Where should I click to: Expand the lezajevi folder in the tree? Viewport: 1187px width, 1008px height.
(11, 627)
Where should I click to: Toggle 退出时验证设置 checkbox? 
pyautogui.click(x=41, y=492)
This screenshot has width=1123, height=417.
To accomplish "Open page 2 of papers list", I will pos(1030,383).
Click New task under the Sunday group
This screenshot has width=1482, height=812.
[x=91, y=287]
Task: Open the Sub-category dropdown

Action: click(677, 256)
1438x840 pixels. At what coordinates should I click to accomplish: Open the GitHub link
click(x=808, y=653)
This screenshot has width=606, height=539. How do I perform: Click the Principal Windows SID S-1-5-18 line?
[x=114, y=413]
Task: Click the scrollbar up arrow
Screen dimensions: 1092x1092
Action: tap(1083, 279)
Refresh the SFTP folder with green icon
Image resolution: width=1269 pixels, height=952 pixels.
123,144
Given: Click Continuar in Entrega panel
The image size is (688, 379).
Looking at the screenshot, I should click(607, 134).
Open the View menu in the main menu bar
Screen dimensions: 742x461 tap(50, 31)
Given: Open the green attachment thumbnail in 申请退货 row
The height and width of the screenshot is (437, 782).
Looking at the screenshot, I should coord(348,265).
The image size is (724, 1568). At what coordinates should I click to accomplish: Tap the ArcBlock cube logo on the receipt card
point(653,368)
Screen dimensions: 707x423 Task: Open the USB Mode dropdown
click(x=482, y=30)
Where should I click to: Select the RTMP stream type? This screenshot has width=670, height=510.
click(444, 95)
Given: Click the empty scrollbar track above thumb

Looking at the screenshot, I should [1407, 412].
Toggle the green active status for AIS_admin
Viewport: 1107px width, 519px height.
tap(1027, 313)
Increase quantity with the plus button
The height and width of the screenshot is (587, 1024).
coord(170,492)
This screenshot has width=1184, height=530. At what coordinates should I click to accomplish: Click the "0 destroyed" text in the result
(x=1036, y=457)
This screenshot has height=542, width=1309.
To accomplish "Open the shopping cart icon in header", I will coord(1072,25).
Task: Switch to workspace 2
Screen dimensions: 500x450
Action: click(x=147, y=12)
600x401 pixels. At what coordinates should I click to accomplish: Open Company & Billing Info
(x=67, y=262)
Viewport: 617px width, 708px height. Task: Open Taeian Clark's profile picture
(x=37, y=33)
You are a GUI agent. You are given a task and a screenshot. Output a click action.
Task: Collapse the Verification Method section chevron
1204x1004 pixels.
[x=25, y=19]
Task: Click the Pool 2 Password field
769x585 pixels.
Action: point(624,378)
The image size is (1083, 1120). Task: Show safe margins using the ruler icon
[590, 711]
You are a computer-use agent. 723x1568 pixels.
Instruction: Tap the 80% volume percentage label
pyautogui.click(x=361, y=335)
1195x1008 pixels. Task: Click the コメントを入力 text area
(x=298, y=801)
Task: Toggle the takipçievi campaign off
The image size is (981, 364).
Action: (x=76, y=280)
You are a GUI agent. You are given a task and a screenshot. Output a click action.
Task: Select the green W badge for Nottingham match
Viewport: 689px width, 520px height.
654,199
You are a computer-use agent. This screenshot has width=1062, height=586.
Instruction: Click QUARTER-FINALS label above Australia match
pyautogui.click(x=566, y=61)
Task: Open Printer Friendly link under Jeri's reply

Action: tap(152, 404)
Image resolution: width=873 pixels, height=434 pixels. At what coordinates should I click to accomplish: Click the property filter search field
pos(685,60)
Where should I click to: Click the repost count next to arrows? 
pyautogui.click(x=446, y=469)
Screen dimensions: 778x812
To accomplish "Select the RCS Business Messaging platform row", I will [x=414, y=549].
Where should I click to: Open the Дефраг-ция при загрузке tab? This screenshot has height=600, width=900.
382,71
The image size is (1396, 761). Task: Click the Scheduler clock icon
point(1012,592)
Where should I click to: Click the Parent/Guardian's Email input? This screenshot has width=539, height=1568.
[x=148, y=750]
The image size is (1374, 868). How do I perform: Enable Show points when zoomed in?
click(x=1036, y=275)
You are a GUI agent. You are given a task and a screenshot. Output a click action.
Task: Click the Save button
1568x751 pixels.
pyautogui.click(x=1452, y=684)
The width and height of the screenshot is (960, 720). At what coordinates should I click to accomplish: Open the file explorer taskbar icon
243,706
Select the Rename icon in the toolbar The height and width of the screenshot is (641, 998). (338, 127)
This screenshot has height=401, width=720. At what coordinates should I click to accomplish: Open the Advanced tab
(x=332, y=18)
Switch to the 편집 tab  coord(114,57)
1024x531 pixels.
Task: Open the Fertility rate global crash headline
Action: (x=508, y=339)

· · · · ·

_EXERCISE:_
Extract each line from the records above that contains the string "will". Uppercase and lowercase letters count as different.

_EXERCISE SOLUTION:_
To accomplish "Open page 2 of papers list", I will pos(1030,383).
To accomplish "Open the shopping cart icon in header", I will coord(1072,25).
To accomplish "Select the RCS Business Messaging platform row", I will [x=414, y=549].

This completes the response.